The current discussion is focused around deciding upon a set of requirements
in order to select new elliptic curves for usage in the TLS protocol.
However, this choice of curves can potentially have a significant impact on
the choice of the new "standard" elliptic curves used in a broader setting.
This is why a different (i.e. hardware) point of view might be a relevant
addition in the current discussion.

In the hardware setting, when implementing curve based cryptography, one
often has access to a generic modular multiplication (hardware)
implementation on a secure crypto co-processor. In this scenario, the
performance of a multiplication modulo a random prime is identical to the
performance of multiplication modulo a prime of a special shape. Not only
does the usage of specially shaped moduli not increase performance, it makes
it a lot harder to use a set of common counter-measures against certain
types of side-channel attacks (a requirement for meeting certain standards
such as Common Criteria and EMVCo). For example, scalar blinding is a
technique in which one adds a random multiple of the group order to the
scalar. If the prime p (in the definition of the finite field F_p) has a
special shape, then this shape carries (largely) over to the order of the
elliptic curve (by the Hasse-Weil bound). It is known that one can take
advantage of this special shape and attack schemes that apply scalar
blinding (e.g. see  <https://eprint.iacr.org/2014/191.pdf>
https://eprint.iacr.org/2014/191.pdf and the references therein). Therefore,
(also) specifying curves defined over random prime fields (more precisely,
an elliptic curve defined over the finite field F_p where p is a random
prime) would be a preferable additional design requirement from a hardware
point of view.


We will need to support prime order Weierstrass curves in the future since
we will need to keep supporting the NIST curves. Adding dedicated support
for curve arithmetic in different curve models (Edwards / Montgomery) would
increase the code size which in turn increases maintenance effort.
Furthermore, since Edwards / Montgomery curves cannot have prime order, this
requires changes to the current implementations in order to avoid
small-subgroup attacks. 
It is unclear (and an interesting question) if implementing the more
efficient group law on these different curve models is worth the increase in
code size, since the potential speedup is expected to be between a factor
one and two. Supporting Edwards / Montgomery curves in their corresponding
Weierstrass form has no advantage from a performance point of view and adds
complexity due to the composite group order. 

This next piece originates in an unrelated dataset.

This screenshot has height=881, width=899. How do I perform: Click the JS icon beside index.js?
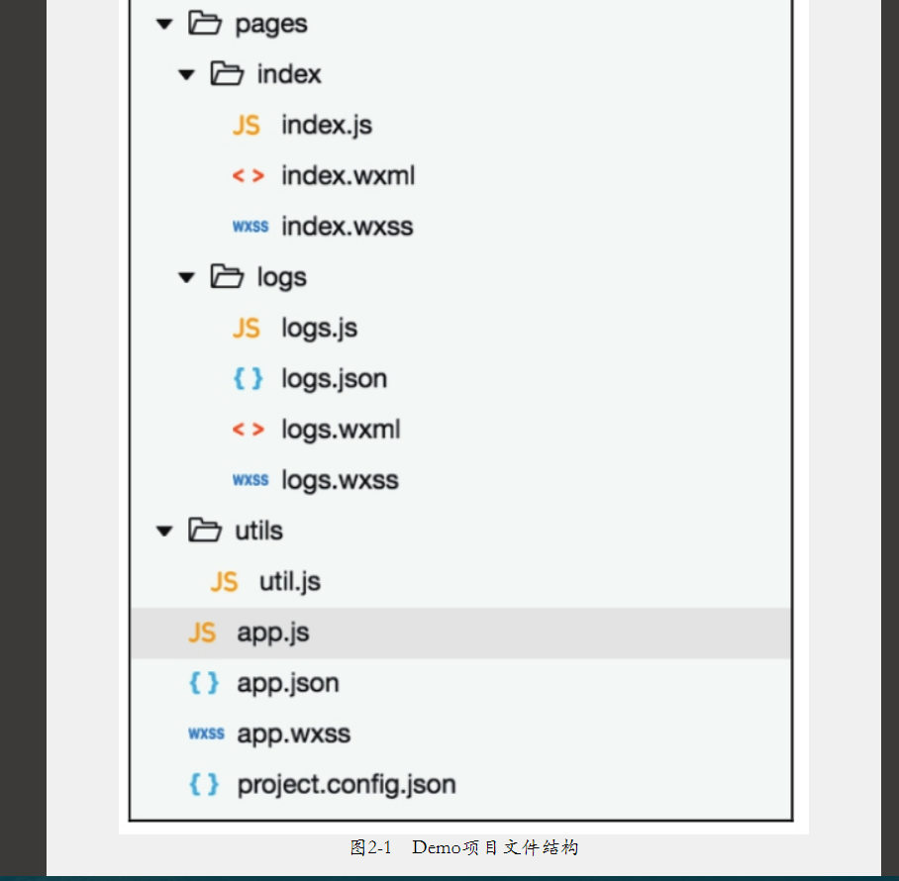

In conclusion, we think the current ongoing discussion about the
requirements needed for selecting new elliptic curves is very important.
Selecting new curves in a transparent fashion, which are more secure
compared to the current set of standardized curves by NIST, is the right
thing to do. From a hardware perspective, defining elliptic curves over
primes of a special shape has no positive performance effect and even rules
out using some common countermeasures to guard against types of side-channel
attacks. We have a strong preference for prime-order Weierstrass curves
defined over random primes. If this is not an option and if different curve
models are proposed then also providing such a curve defined over a random
prime field would be preferable. In this latter setting, it is not clear if
we would adapt the implementations to the curve model or transform to
Weierstrass form.

I hope this additional point of view is useful and will lead to further

Joppe Bos